Prompt

How do I set up a destination discovery tool for surfacing nearby experiences in a travel app?

Travel / Travel Planning1 observationLast seen Aug 6, 2026

Latest observation

Aug 6, 2026OpenAI APIWeb search: off

To set up a destination discovery tool for surfacing nearby experiences in a travel app, think in terms of 5 layers: data, geospatial search, ranking, UI, and feedback loops.

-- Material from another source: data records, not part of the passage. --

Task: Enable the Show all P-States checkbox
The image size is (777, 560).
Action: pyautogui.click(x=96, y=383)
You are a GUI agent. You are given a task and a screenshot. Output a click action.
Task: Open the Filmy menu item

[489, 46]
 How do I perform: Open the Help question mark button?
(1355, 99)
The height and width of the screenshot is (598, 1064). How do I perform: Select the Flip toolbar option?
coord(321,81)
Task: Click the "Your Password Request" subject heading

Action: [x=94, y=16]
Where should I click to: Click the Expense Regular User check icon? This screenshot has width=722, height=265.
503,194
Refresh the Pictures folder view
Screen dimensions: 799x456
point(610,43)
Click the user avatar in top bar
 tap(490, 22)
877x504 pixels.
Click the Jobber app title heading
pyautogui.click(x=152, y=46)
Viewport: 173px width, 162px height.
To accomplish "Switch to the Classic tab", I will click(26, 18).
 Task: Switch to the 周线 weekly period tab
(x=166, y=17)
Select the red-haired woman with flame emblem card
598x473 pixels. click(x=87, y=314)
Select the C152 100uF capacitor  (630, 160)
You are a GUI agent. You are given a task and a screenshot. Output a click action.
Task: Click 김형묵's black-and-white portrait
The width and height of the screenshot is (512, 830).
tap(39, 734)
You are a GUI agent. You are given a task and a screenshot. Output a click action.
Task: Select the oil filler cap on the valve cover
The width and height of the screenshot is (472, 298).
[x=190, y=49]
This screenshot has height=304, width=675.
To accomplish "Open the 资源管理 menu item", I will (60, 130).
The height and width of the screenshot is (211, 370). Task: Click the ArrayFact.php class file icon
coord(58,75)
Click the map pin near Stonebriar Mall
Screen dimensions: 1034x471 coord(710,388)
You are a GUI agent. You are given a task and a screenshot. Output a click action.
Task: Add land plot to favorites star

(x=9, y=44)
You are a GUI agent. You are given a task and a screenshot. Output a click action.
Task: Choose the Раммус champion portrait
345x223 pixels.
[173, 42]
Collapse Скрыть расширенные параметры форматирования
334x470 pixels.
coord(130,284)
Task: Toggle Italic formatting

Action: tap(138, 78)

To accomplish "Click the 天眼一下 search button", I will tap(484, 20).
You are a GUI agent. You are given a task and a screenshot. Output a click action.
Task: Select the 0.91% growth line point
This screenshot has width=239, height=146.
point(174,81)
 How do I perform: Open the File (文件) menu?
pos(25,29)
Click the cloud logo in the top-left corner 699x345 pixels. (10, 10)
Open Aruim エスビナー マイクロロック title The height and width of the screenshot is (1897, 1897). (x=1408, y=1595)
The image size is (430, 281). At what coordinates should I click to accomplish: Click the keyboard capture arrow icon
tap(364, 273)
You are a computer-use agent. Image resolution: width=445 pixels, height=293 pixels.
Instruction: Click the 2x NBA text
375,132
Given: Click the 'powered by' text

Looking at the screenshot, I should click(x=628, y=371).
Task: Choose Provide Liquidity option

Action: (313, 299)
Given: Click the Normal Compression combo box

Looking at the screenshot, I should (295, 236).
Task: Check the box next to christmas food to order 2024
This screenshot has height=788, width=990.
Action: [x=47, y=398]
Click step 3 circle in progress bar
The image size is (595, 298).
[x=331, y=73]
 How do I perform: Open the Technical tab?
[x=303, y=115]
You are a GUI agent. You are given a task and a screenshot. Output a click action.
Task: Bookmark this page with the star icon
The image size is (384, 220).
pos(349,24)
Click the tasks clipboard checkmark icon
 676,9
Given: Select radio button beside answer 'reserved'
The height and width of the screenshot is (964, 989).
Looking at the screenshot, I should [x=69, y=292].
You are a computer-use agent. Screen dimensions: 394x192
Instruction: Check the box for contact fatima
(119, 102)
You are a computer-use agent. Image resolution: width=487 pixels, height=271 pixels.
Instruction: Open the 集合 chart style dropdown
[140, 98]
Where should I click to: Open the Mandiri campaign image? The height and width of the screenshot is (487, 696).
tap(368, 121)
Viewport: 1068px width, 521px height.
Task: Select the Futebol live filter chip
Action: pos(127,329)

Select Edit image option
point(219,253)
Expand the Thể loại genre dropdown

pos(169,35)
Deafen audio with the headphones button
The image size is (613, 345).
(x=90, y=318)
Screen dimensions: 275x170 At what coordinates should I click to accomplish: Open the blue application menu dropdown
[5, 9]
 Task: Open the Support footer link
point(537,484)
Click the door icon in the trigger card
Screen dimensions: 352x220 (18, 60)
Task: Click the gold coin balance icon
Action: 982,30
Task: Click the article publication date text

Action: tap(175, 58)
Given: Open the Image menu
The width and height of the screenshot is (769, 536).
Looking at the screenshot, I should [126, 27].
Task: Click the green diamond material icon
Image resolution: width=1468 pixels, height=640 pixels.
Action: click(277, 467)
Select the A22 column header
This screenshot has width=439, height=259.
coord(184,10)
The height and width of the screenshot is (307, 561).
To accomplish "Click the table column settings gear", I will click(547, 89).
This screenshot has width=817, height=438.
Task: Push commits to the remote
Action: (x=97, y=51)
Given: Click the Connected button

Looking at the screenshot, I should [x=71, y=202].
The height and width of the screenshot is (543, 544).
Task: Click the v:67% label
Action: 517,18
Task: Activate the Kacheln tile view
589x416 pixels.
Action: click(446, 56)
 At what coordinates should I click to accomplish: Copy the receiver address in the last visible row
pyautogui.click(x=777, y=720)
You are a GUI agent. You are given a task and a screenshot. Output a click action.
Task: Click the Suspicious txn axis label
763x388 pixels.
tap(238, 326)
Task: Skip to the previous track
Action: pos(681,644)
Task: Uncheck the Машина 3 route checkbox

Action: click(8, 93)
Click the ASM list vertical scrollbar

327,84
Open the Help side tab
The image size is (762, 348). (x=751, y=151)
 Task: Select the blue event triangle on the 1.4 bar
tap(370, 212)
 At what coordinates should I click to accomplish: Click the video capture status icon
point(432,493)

1) Define the experience model

Start by deciding what counts as a “nearby experience”:

  • Attractions
  • Restaurants/cafes
  • Events
  • Outdoor activities
  • Tours/classes
  • Hidden gems / local spots

For each item, store:

  • id
  • name
  • description
  • category
  • latitude, longitude
  • address
  • city, country
  • opening_hours
  • price_level
  • rating
  • review_count
  • tags (family-friendly, rainy-day, nightlife, etc.)
  • popularity
  • availability or event_date if relevant

2) Build your location pipeline

You need a reliable way to determine the user’s location:

  • GPS / device location
  • User-entered destination
  • Current city from booking/search context
  • Fallback to last known location

Best practice:

  • Ask for permission clearly
  • Let users manually choose a destination
  • Use coarse location first, then refine when available

3) Use geospatial indexing

To find nearby experiences quickly, use a geo-capable database/search layer:

  • PostGIS if you’re on PostgreSQL
  • Elasticsearch/OpenSearch geo queries
  • MongoDB geospatial indexes
  • Firebase/Firestore + custom geo logic for simpler cases

Core query pattern:

  • Find experiences within a radius of the user
  • Optionally sort by distance, popularity, or relevance

Example logic:

  • Search within 2 km for walkable city experiences
  • Expand to 10–25 km for regional activities
  • Adapt radius based on destination type:
    • dense urban: smaller radius
    • rural/tourist region: larger radius

4) Rank results intelligently

Don’t show only the closest items. Rank by a combined score:

  • Distance
  • Rating
  • Popularity
  • Availability right now
  • Match to user preferences
  • Freshness/recency for events
  • Opening status

A simple ranking formula might be:

  • 40% relevance to user intent
  • 25% distance
  • 20% quality signals
  • 15% contextual signals

Examples of context signals:

  • Time of day
  • Weather
  • Trip length
  • Travel party (solo, family, couple)
  • Budget
  • Language/culture preferences

5) Add personalization

Surface different experiences based on user behavior:

  • Previously saved categories
  • Past clicks/bookings
  • Similar traveler profiles
  • Trip purpose:
    • business: quick nearby options
    • family: kid-friendly
    • weekend trip: popular highlights
    • long stay: local/less touristy spots

If you have limited data, start with rules-based personalization before moving to ML.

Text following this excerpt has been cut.